Financial institutions have been exchanging currencies for decades through the Foreign Exchange Market. Forex is short for the Foreign Exchange Market. Forex, or FX became a popular investment strategy for corporations during the 1970s. The Internet opened the door for all FX investors in the 1990s. Forex trading may sound complicated, but a proven strategy and a solid understanding of currency values is the key to being a success.
Over two trillion Forex dollars are traded daily, and a large number of those trades are done on the Internet by average investors. The first thing to learn is the forex market regulates itself. There’s no board of directors, and there’s no central location. It is one of the most liquid markets in the world. Trades are made twenty-four hours a day. Since the market never closes investors can respond to political, social and economic events in real time. That gives investors a great deal of flexibility.
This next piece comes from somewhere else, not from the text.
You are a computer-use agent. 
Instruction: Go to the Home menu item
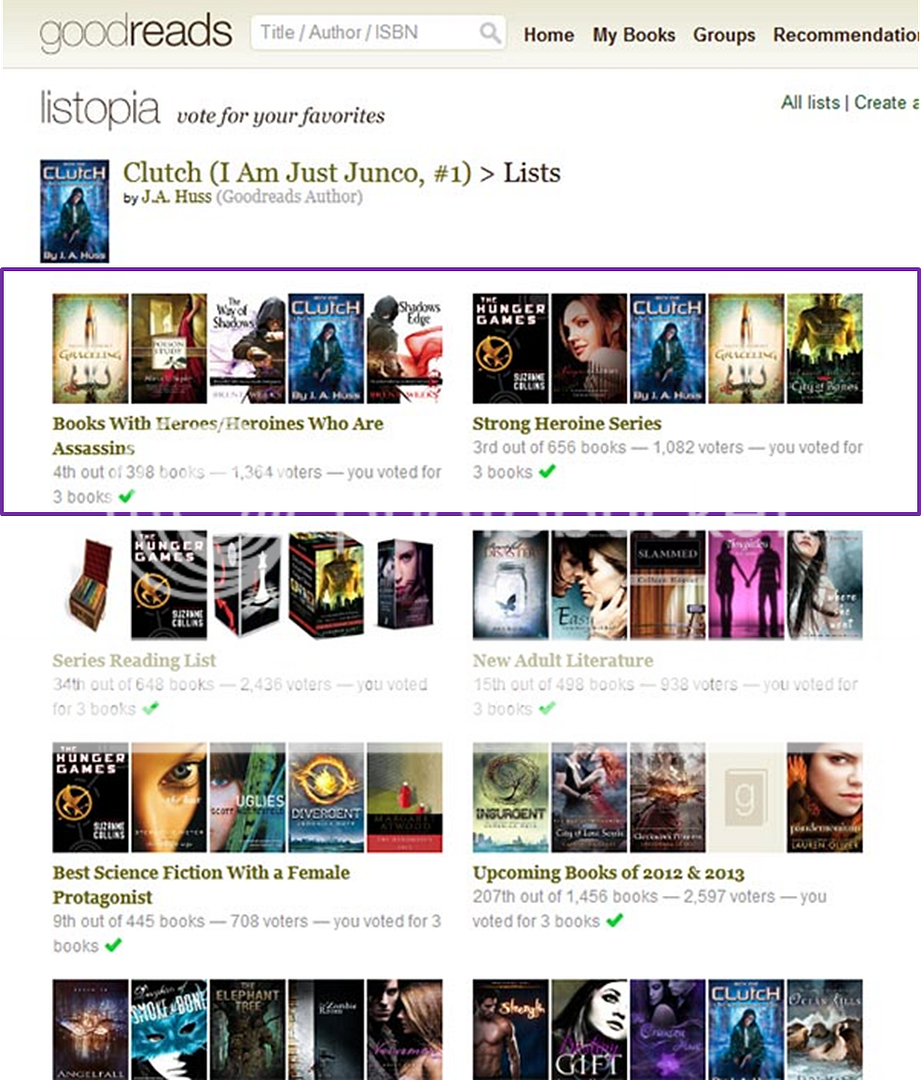(548, 34)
The concept behind currency trading is a simple one. FX Trades are done in pairs. One currency is exchanged for another currency. A common pair is the United States Dollar and the Euro. In order to trade, the seller, known as a Forex Broker, states an asking price and a buyer makes a bid. The difference between those two factors is known as a spread. The spread is, usually, one or two-hundredths of a cent. Forex Brokers will, usually, add three to twenty pips, to the spread and that serves as their commission. The beauty of Forex trading is in the fact that there are very low margin requirements.
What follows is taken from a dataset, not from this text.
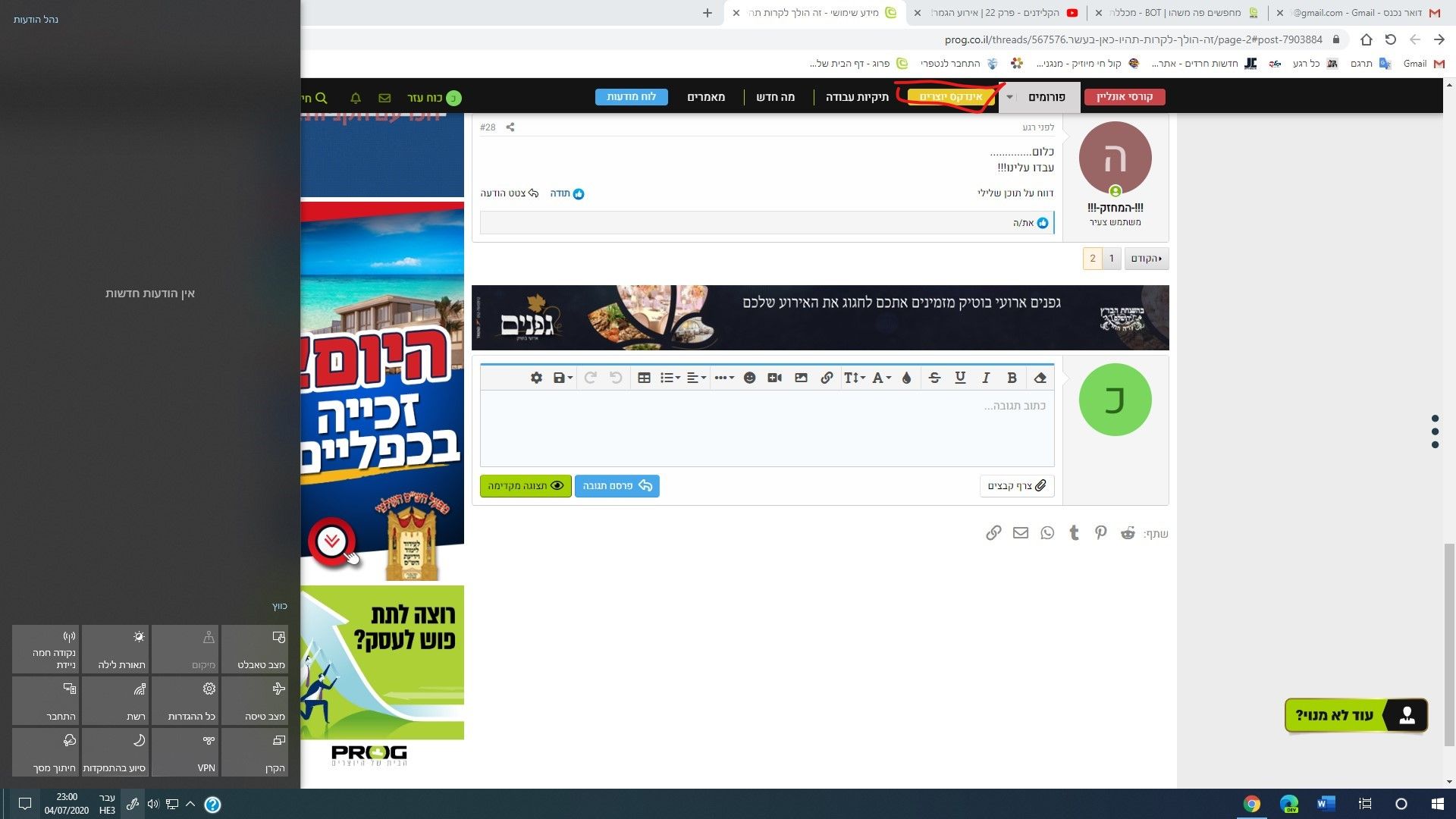The image size is (1456, 819).
Task: Apply italic formatting in editor
Action: click(986, 378)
Since the Forex market is unregulated, the U.S. Securities and Exchange Commission recommends using a broker that has membership in the National Futures Association. That association is the industry’s self-regulating organization. A reputable broker will supply software, market quotes and Forex charts. All FX transaction are completed through electronic funds transfer. Mini accounts are available for beginners. Mini accounts can be opened for as little as twenty-five dollars. Mini accounts trade in micro-lots, so new investors can get a feel for the exchange market.